1963 book by Paul Goodman

The Society I Live in Is Mine is a 1963 book of Paul Goodman's social commentary ephemera. In a collection of letters to the editor, essays, speeches, reviews, and other clippings, Goodman addresses the general public on a range of civic problems. His aim is to influence their thinking and to model the type of alert and intervening citizen he believes is necessary for societal change. His proposals span from urban renewal to school administration, with a particular focus on education and youth. They reflect his community anarchist position, which advocates for individual initiative, opposes sovereignty, and experiments with social alternatives.

Goodman corresponded with various officials and New York publications and includes his commentary on these letters, indicating whether they were printed. He also includes several book reviews and reprinted essays from Dissent and Liberation magazines. Horizon Press published the book. Critics responded favorably to Goodman's approach to civics but disagreed on whether his method was egotistical or entertaining.

== Contents and themes ==

"The society in which I live is mine, open to my voice and action, or I do not live there at all. The government, the school board, the church, the university, the world of publishing and communications, are my agencies as a citizen. To the extent that they are not my agencies, at least open to my voice and action, I am entirely in revolutionary opposition to them and I think they should be wiped off the slate."
— Paul Goodman

The Society I Live in Is Mine is a collection of social commentary ephemera by Paul Goodman, including both published and unpublished letters to the editor, essays, and speeches from newspapers and magazines. Much of the content addresses the general public with the intention of urging readers to become more alert and intervening citizens, using his own actions as an example. Goodman describes the collection as "angry letters on public morals and politics" written to "influence the general consensus". He expresses dismay that so few people consider themselves citizens, instead viewing society as a machinery of authorities in which they merely participate. Goodman intends to demonstrate that by making their voices heard, people can more fully participate in and enjoy their society. He posits that a multitude of authentic, concerned citizens is the solution for a society dulled by standardization, neglect, and injustice.

The book includes many letters to publications and public officials, as well as some speeches and reviews. Goodman considered "occasional letters" such as these to be the sharpest articulation of an author's style and thought. He wrote to a range of New York publications, including public newspapers, alt weeklies, academic faculty and student publications, and counter-cultural periodicals. His public letters tend to address larger societal problems, such as: advertising at a university, the issue of good teachers blamed for bad administrative decisions (addressed to the New York State Commissioner of Education), and citizen demonstrations (addressed to the United Nations Secretary General). The text also includes notes disclosing instances where his recipients did not print or acknowledge his letters, indicating that his proposals were not always well-received. The book includes commentary on the general effect of the letters. When his letters went unpublished, Goodman attributed it to the editor's judgment or courage.

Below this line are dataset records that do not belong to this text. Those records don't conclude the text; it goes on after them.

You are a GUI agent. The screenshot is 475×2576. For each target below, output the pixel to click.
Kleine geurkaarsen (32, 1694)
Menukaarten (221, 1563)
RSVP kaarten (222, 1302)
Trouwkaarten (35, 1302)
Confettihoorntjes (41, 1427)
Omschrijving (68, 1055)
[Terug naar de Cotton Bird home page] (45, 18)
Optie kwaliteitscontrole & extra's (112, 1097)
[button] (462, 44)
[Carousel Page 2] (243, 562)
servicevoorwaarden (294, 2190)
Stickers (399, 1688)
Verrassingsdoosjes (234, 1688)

His reviews include republications of commentary on books by James Baldwin (Another Country), (Note: The Nashville Banner described Goodman's Baldwin review as "famous".) James B. Conant (Slums and Suburbs), Benjamin Spock (Problems of Parents), Maurice R. Stein (The Eclipse of Community), Vincent Riccio and Bill Slocum (All the Way Down: The Violent Underworld of Street Gangs), and Robert Penn Warren (Segregation: The Inner Conflict in the South). Goodman's reprinted essays from Dissent and Liberation include "Reflections on Literature as a Minor Art", "A Tour of South Africa", and "Format and Anxiety".

The range of topics covered in his correspondence lacks strict categorization but reflects the breadth of civic problems that interested him. Goodman's general position is that of a "community anarchist": he believes in reducing supreme power (sovereignty), increasing individual initiative, and experimenting in topics such as education and disarmament. Although he writes mostly from a liberal perspective, Goodman makes some arch-conservative points in the name of diminishing sovereignty, notably his opposition to nation-states and his support for "personal liberty and local initiative". As one reviewer noted, the collection's only unifying theme is "the mind of Paul Goodman", reflecting his positions as an anarchist and pacifist, and his advocacy for sexual freedom, libertarian education, and face-to-face communication in small communities. His positions include: abolishing suburbs, abolishing advertising, rallying civil disobedience and peace marches in response to war, dividing cities into village neighborhoods, offering informal apprenticeships for adolescents, encouraging sex, reducing school administration, and experimenting with small classes and amateur teachers. (Note: These positions recur in his proposals as a member of Manhattan local school boards in the early 1960s.)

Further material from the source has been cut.